Reading passage:
++++++

Holy Cow, you guys talk as if the Emirates are all soveriegn states and seperate countries? Don't all you guys belong to one country? **** me! Just goes to prove how deadly the concept of "nationalism" can be! (Thanks to the legacy the British and others left all over the M.E.) No wonder wars are fought over borders. You guys all belong to the same country! 

You shouldn't need a UK citizen to tell you that!


----------



## Biakko (Sep 19, 2005)

Naz UK said:


> Holy Cow, you guys talk as if the Emirates are all soveriegn states and seperate countries? Don't all you guys belong to one country? ***** me*! Just goes to prove how deadly the concept of "nationalism" can be! (Thanks to the legacy the British and others left all over the M.E.) No wonder wars are fought over borders. You guys all belong to the same country!
> 
> You shouldn't need a UK citizen to tell you that!


 :runaway: Be careful when you say that :lol:


----------



## Naz UK (Jan 28, 2006)

Well, it's the truth. (Unless there's no place for stupid things like the truth in the UAE!!  )


----------



## smussuw (Feb 1, 2004)

^ it isnt really like that

Safa guys picks on Jumeira guys

Deira guys picks on Bur Dubai guys

Abu Dhabi guys picks on Dubai guys

Saudi Arabia guys picks on UAE guys

nothing really personal


----------



## Towers (Jan 3, 2006)

^ where is Safa located???


----------



## smussuw (Feb 1, 2004)

near safa park


----------



## BinDubai (Aug 31, 2004)

lol ok u dont need dubai . hah what a joke anyway its not Dubai Vs sharjah its Dubai vs u lol
lol the army was never a threat to Dubai at any givin time. besides Dubai had an army of it self untill late in the 1990's and it was controlling the movment of the UAE's army in Dubai lands + Dubai had a much stronger effect on desicion makin in the UAE thats why HH shiekh Sultan came to rule because he was an ally with Dubai. 
lol 4% ? haha atleast it contributes unlike others ^_~ to take much more than they give.. and sadly they spend less than 50% on their emirate and 50% goes 2 swiss 
and yes he was the head to the chamber of commerce but sharjah was never the main trade hub and never will be .. for ur information ,
besides most of those who live in sharjah depends on the two major cities in the UAE in terms of $$ AD and Dubai . why do u think that ppl live in sharjah ?
cheaper rents and poor quality in terms of regulations regarding residential developments and urban design all that leads to cheape rents and prices,
the way you post is so funny .. lol i am sorry but u have no clue .. maybe u need to get some local friends to educate u in such a matter ? 
no offence guys


----------



## BinDubai (Aug 31, 2004)

Naz UK said:


> Holy Cow, you guys talk as if the Emirates are all soveriegn states and seperate countries? Don't all you guys belong to one country? **** me! Just goes to prove how deadly the concept of "nationalism" can be! (Thanks to the legacy the British and others left all over the M.E.) No wonder wars are fought over borders. You guys all belong to the same country!
> 
> You shouldn't need a UK citizen to tell you that!


its nothing really personal  but dont u hate it when some1 denies the truth ? :runaway:


----------



## The-Sultan (Dec 22, 2004)

++++++

Data section:
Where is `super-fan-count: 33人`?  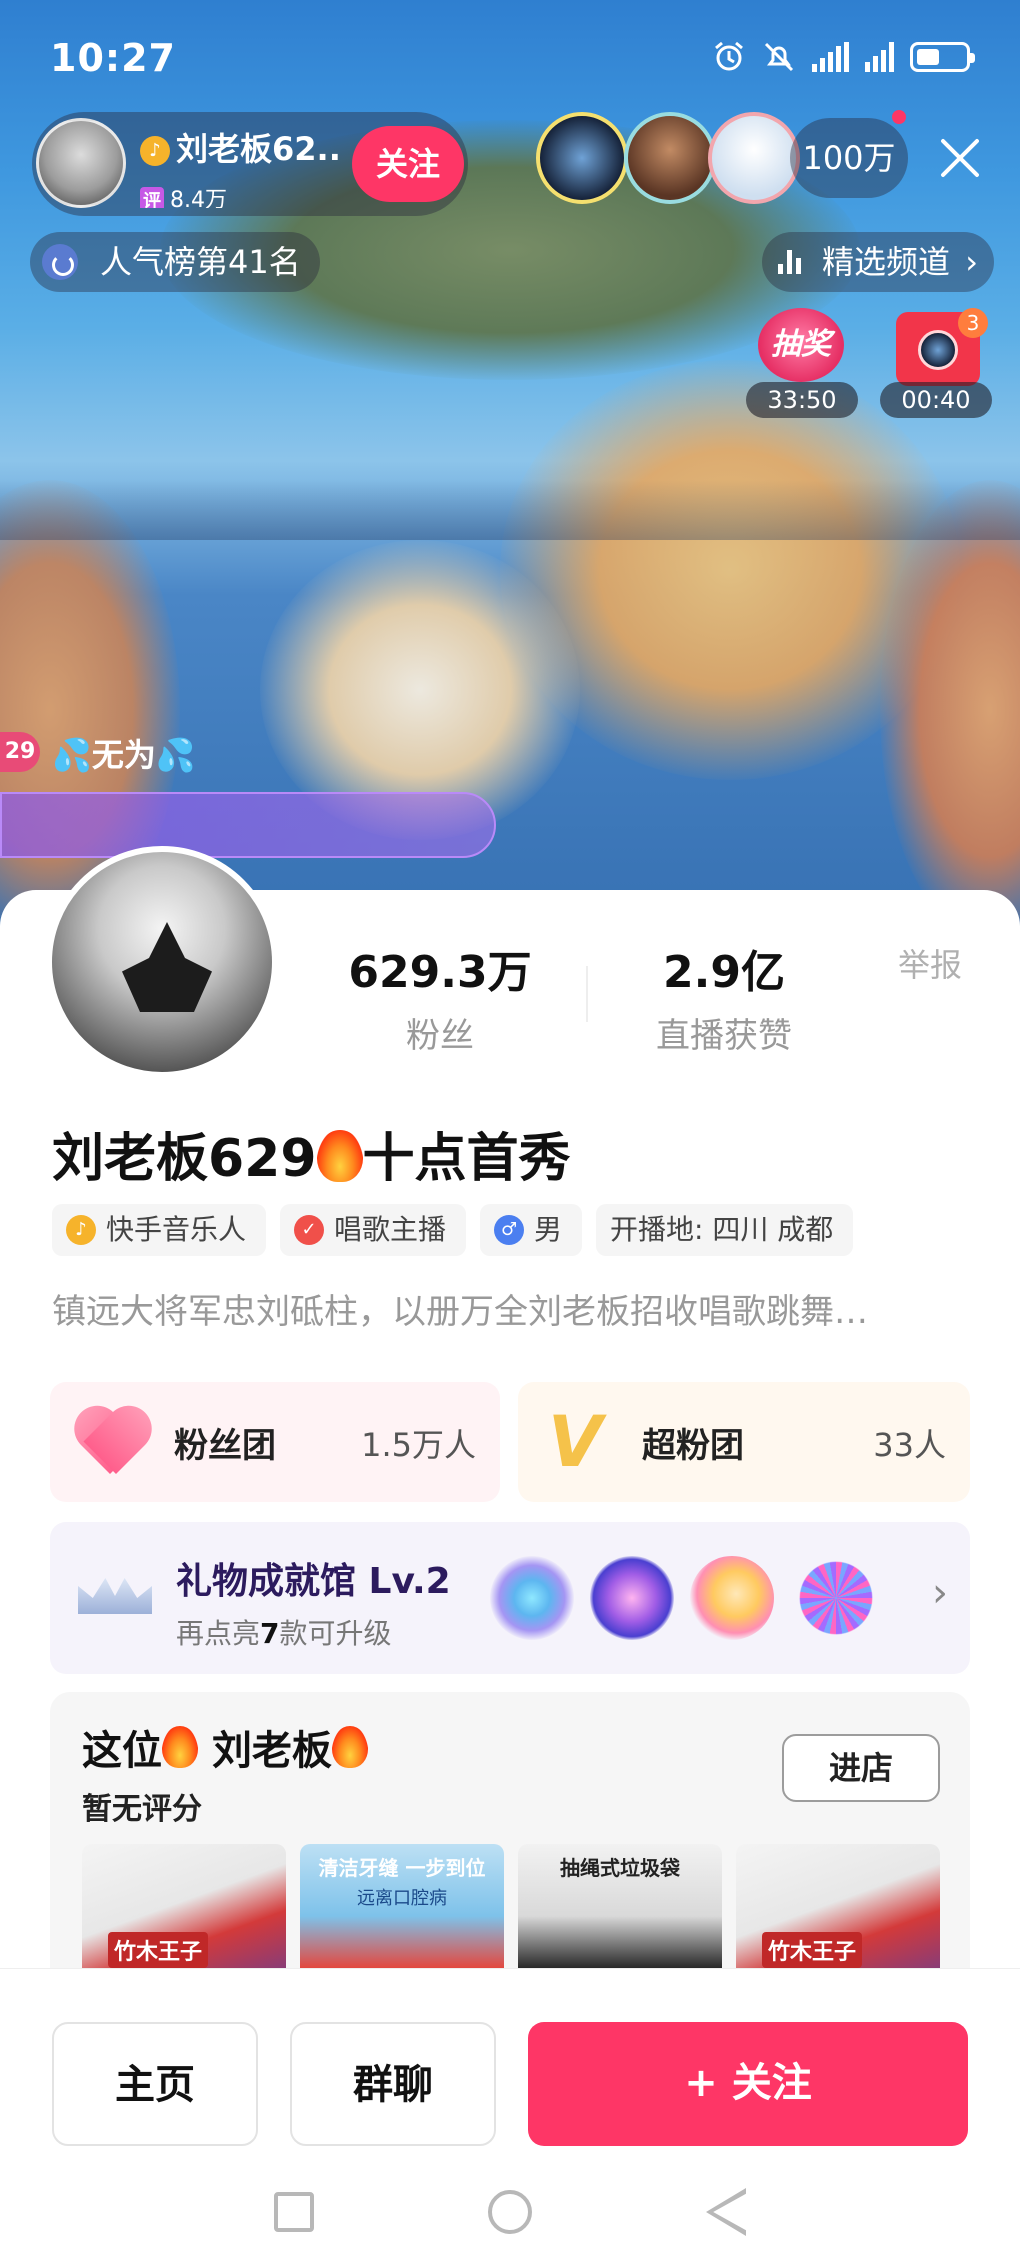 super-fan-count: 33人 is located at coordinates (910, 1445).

++++++

Tasks to perform:
[A] Answer these questions about the forum thread on the Emirates, one line each:
(i) According to smussuw, who picks on Dubai guys?
(ii) Where is Safa located, according to smussuw's reply?
(iii) According to BinDubai, until when did Dubai have an army of its own?
[B] List every username that appears as a post header in the forum thread on the Emirates.

List of solutions:
[A]
(i) Abu Dhabi guys
(ii) Near Safa park
(iii) Until late in the 1990's

[B]
Biakko
Naz UK
smussuw
Towers
BinDubai
The-Sultan